His arguably most divisive moment came in 1987 over his involvement in the case of Tawana Brawley, an African-American teen-ager who claimed to have been abducted and raped by a group of white men. In a case filled with allegations of racist abuse, Sharpton took up her cause. Months later, a New York state grand jury found that the entire story was fabricated by the teen.
Looking back, Sharpton recalls what motivated him.
"I just got up every morning ready for a fight," he said, sitting in his corner office near Times Square. "It was easy - nothing to figure out."
Now, at 59, the civil rights activist has evolved into a gray-haired elder, a role that afforded him the second-best seat in the room during the recent roundtable, alongside a mayor with whom he has been friendly for years.
Absent an obvious foil, Sharpton now must determine how to adjust the adversarial tactics that had served him in the past.
"Al Sharpton's values have been institutionalized by the mayor and the police commissioner," Bruce Berg, a political sciences professor at Fordham University, said.
De Blasio, for his part, has had to figure out how to adapt his unfettered campaign rhetoric against the police's use of stop-and-frisk tactics, seen as unfair harassment of young black men.

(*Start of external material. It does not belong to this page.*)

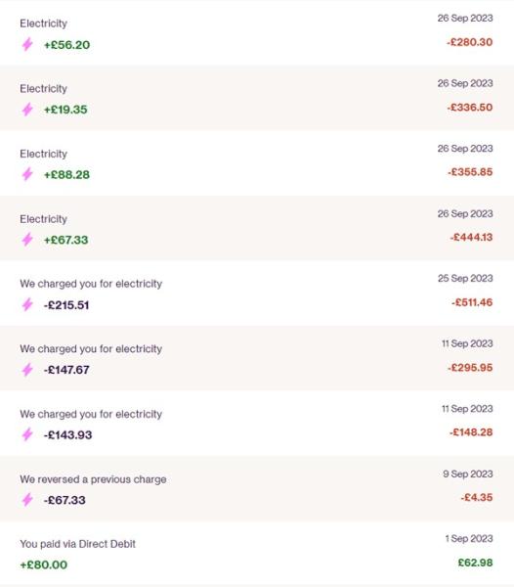This screenshot has width=514, height=587.
Task: Open the Electricity entry for +£88.28
Action: (257, 162)
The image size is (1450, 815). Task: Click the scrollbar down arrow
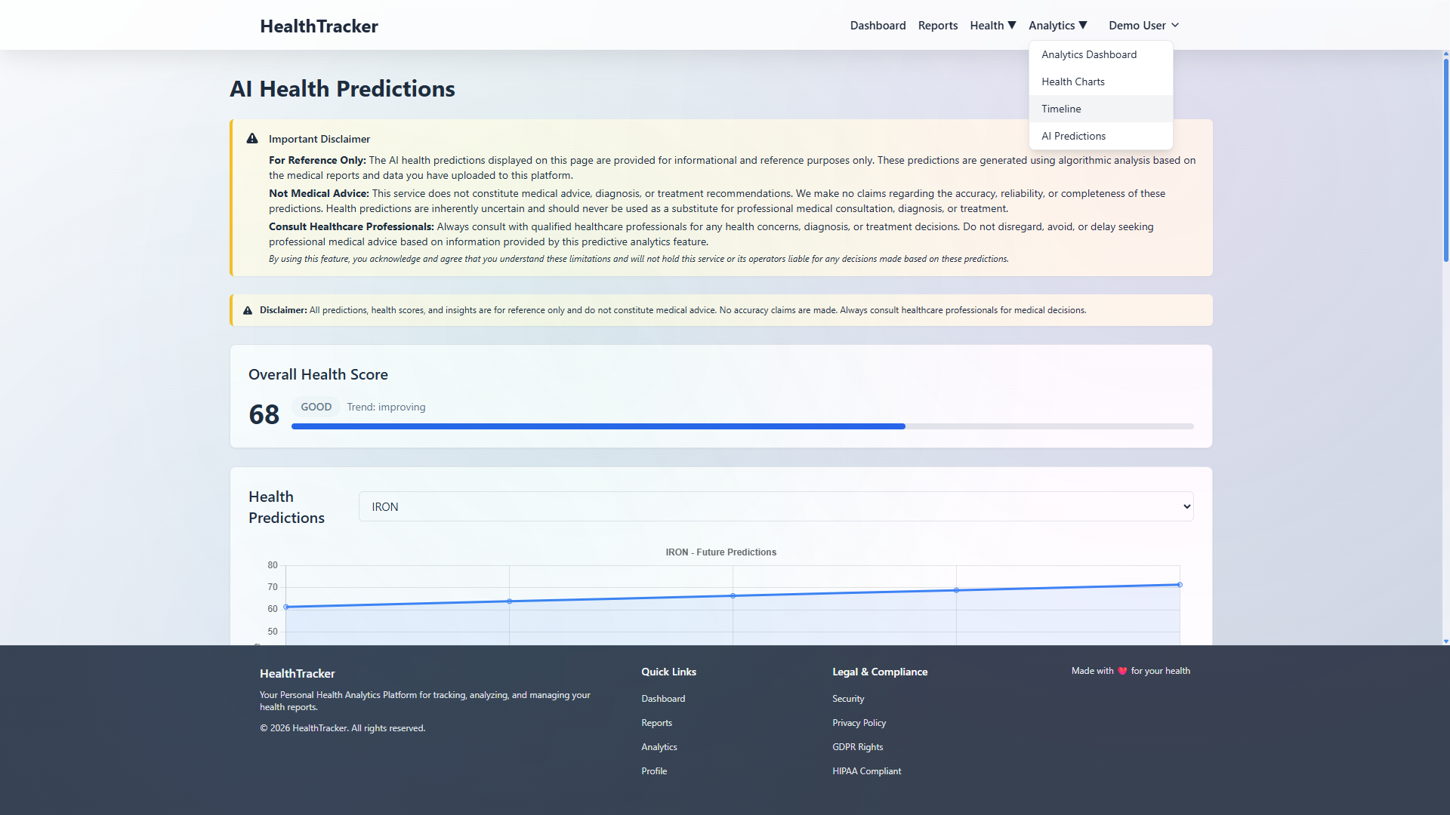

With restraints of office, the mayor cannot alienate the force he now commands.
Last month's roundtable to discuss the death of Eric Garner on Staten Island provided evidence that Sharpton hasn't lost his bite.
In a propulsive voice honed in the pulpit, Sharpton decried the "broken windows" philosophy of policing espoused by Bratton, which holds that going after petty infractions like turnstile-jumping in subway stations or selling loose cigarettes can keep more serious crime at bay.

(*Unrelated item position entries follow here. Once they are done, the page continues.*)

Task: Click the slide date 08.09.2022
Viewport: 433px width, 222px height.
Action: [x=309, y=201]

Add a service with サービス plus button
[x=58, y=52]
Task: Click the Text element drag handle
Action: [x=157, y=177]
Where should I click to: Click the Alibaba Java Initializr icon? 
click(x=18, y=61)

Sharpton told the mayor, seated to his immediate right, and Bratton that he would become their "worst enemy" if the police was not reformed, as the pair listened with gnomic expressions.
He then invoked de Blasio's biracial son, Dante, saying the teenager would be "a candidate" for a police frisking if he was not the mayor's son - a point that de Blasio himself made while campaigning last year.
There was uproar, at least in some corners. The New York Post slapped it on the next day's front page under the headline "Who's The Boss!" and witheringly calling Sharpton the self-appointed police commissioner.
De Blasio said he was not afraid of strong opinions. "That is part of what the democratic process is about," he said after Sharpton had spoken. "It should never be feared, it should never be held back."
Sharpton is dismissive of the commotion.
"Nobody says that what I said was wrong," he said. "They're just saying I shouldn't have said it."
Every recent New York mayor has had an inevitable and telling encounter with Sharpton.
Giuliani, who was mayor when police killed Amadou Diallo, an unarmed black man, in a hail of 41 bullets in 1999, would not even have Sharpton inside City Hall. Indeed, Giuliani called de Blasio's invite a "big mistake" in a recent radio interview.
By 2006, when Sean Bell, another unarmed black man, was shot at by police 50 times hours before his wedding, Bloomberg was mayor. In response to Bell's death, Bloomberg held a City Hall roundtable with community leaders that was remarkably similar to de Blasio's.
But at no point was Sharpton given free rein to tell Bloomberg what he thought while television cameras rolled: that happened behind closed doors, or on the steps of City Hall with Bloomberg nowhere in the frame.
Still, Sharpton says he has no intention of giving de Blasio an easy ride.
"While he is mastering his job, don't blame me that 30 years ago I figured out mine," he said. "I think that the only way that he's undercut is if he doesn't do what he says."